We ask for abundance, but aren’t used to caring for it.
We must devote ourselves to caring for our desires, or the flame can dwindle. We can coax a flame to grow using our breath, and we can snuff it out just the same. Choose wisely.
There’s a reason the phrase “This is why we/you/I/they can’t have nice things” exists. Because when we ask for more, it requires more of us. And sometimes we’re ready to meet that challenge, sometimes we’re not.
This is why it’s crucial to spend time planning for, thinking about, and imagining the scenarios we want to happen.
A manifestation program that I do has a meditation called “Do you have space” in their Love workshop. Before I started dating my partner, I did that several times. It would walk you through your life currently and ask if you have space for the love you’re calling in. For months, my answer was no. I didn’t have time, energy, or the emotional bandwidth to share with another person.
But one day that changed and I realized I felt a sense of internal space for a partner. Not even 3 weeks later we started dating.
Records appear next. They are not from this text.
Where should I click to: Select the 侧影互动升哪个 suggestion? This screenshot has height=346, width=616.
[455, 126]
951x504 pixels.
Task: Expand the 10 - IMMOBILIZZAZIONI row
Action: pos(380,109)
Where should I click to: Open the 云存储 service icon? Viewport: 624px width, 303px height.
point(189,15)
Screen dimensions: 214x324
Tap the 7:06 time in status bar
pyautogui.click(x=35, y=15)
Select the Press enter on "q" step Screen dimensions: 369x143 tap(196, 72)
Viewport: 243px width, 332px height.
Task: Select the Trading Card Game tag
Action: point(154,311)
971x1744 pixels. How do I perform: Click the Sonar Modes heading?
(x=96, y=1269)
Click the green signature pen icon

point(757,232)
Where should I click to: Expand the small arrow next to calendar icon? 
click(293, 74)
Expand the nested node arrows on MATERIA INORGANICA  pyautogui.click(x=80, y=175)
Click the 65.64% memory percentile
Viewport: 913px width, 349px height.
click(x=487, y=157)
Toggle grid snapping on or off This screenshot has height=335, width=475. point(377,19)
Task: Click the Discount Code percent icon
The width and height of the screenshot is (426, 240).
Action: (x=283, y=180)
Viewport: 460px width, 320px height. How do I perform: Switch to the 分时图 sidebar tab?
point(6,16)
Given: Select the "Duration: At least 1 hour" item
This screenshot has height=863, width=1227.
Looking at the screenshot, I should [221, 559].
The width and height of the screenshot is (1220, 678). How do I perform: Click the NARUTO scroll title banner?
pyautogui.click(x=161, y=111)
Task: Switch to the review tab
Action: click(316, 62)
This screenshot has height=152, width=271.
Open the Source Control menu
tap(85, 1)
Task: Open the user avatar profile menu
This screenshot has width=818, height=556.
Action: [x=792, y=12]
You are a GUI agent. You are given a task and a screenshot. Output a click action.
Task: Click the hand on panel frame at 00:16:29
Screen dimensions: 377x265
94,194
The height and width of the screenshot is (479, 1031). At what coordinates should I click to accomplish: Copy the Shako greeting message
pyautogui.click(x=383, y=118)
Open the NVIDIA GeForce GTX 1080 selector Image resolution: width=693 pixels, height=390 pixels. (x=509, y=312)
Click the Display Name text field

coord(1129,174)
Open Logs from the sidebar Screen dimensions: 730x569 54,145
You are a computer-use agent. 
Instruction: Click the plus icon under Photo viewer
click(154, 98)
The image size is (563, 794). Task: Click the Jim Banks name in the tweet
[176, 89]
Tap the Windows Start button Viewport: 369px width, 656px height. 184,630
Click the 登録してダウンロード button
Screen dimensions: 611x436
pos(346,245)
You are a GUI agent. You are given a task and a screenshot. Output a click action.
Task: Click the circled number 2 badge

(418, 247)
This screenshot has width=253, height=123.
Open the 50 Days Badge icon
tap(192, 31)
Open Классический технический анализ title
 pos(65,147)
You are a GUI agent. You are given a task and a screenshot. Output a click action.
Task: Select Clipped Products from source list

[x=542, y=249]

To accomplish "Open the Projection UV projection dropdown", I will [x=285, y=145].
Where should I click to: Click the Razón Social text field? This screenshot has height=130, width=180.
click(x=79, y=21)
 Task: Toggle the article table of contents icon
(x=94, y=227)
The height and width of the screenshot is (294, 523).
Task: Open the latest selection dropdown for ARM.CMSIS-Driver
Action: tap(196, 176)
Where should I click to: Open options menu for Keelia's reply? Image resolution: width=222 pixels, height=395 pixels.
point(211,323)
I say that to impart a lesson to you:
If you want something you haven’t had before, you must create space for it and prepare yourself to care for and hold abundance.
It’ll be easier to care for some things than others. Easier to allow them to expand, to hold them while they mutate, to bring ideas to fruition.
But that doesn’t mean you shouldn’t try new things.
Plant your garden (literally or metaphorically) with an intention, and prioritize appreciating and using that abundance to the best of your ability.
As we set our intentions for this new year, keep that in mind. Dream about what you want and call it in, manifest it, pray for it, whatever floats your boat. But spend time really imagining yourself as the person who can hold that and care for it, and plan for everything you need to do to hold onto it as well.